DR. SABINA ALKIRE directs the Oxford Poverty and Human Development Initiative (OPHI), a research centre within the Department of International Development, University of Oxford. Her research has included conceptual work related to the capability approach and human development; the methodologies and applications of multidimensional poverty measurement, and the measurement of well-being, gross-national-happiness, and agency/empowerment.  Alkire was named one of Foreign Policy Magazine's Top 100 Global Thinkers for 2010.  Her publications include ‘Valuing Freedoms: Sen’s Capability Approach and Poverty Reduction,’ as well as numerous articles in Philosophy and Economics. She holds a DPhil in Economics from the University of Oxford.  

OPHI, an economic research center within the Oxford Department of International Development at the University of Oxford, aims to build and advance a more systematic methodological and economic framework for reducing multidimensional poverty, grounded in people’s experiences and values.
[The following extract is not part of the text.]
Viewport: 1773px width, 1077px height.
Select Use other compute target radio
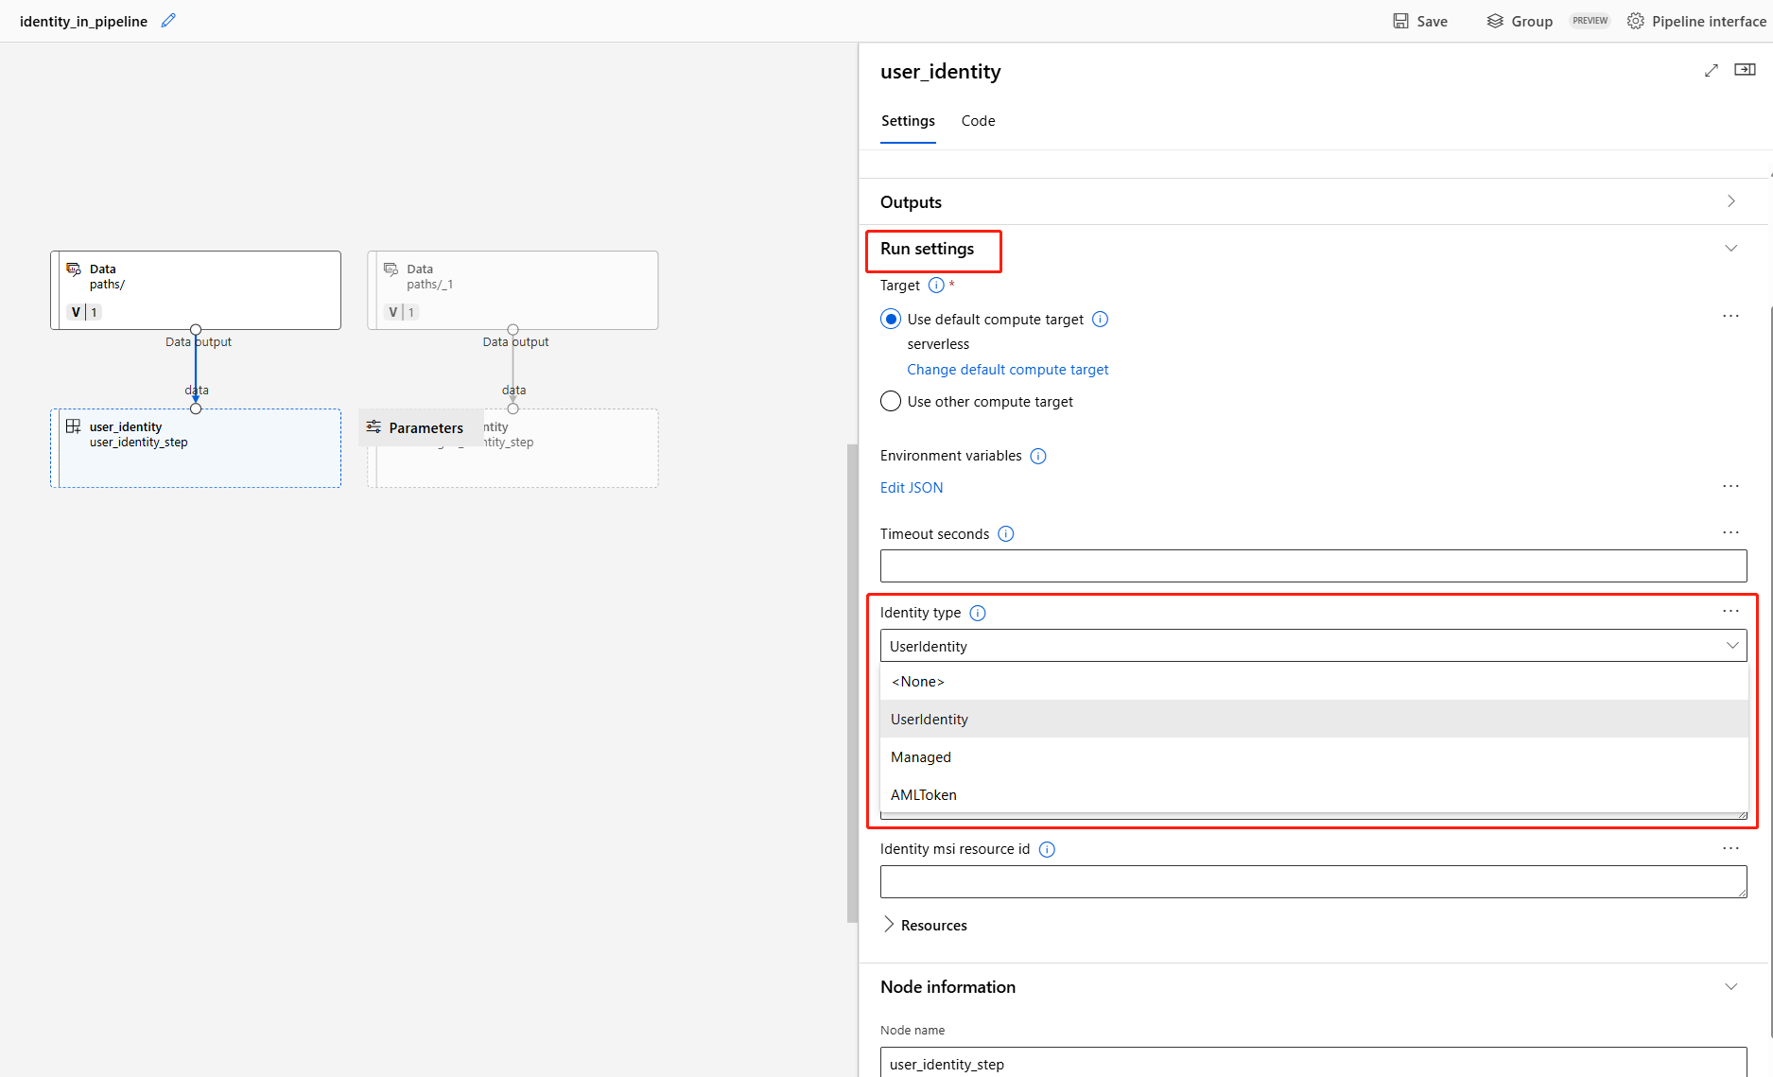coord(891,402)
OPHI’s work draws from Amartya Sen’s capability approach and works to implement this approach by creating real tools that inform policies to reduce poverty by broadening poverty measurement, improving data on poverty, building capacity, and impacting policy.

Robert Reich

photo by p. flaherty

ROBERT B. REICH has served in three national administrations, most recently as secretary of labor under President Bill Clinton. He also served on President-Elect Obama’s transition advisory board.  He has written thirteen books, including the best sellers “Aftershock,”  “The Work of Nations," and "Beyond Outrage." His award-winning film, "Inequality for All," was released in 2013. He is a Fellow of the American Academy of Arts and Sciences.
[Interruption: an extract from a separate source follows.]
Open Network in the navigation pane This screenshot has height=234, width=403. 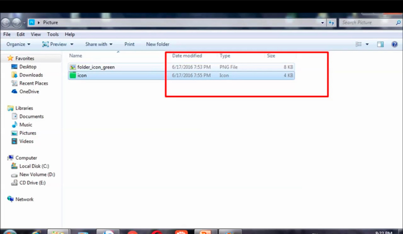[24, 200]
Professor Reich is co-founding editor of The American Prospect magazine. In 2003, Reich was awarded the prestigious Vaclav Havel Vision Foundation Prize, by the former Czech president, for his pioneering work in economic and social thought. In 2008, Time Magazine named him one of the ten most successful cabinet secretaries of the century.
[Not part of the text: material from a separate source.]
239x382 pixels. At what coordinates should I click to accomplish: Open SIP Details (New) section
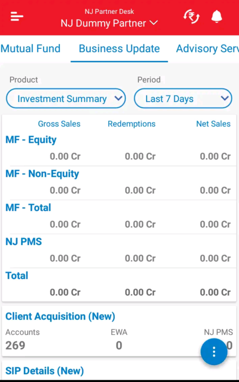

He received his B.A. from Dartmouth College, his M.A. from Oxford University where he was a Rhodes Scholar, and his J.D. from Yale Law School.  He was appointed University Professor and the Maurice B. Hexter Professor of Social and Economic Policy at Brandeis University and the Heller School for Social policy and Management in 1997 and taught at Heller through 2005.  He is currently Chancellor’s Professor of Public Policy at the University of California at Berkeley and Senior Fellow at the Blum Center for Developing Economies.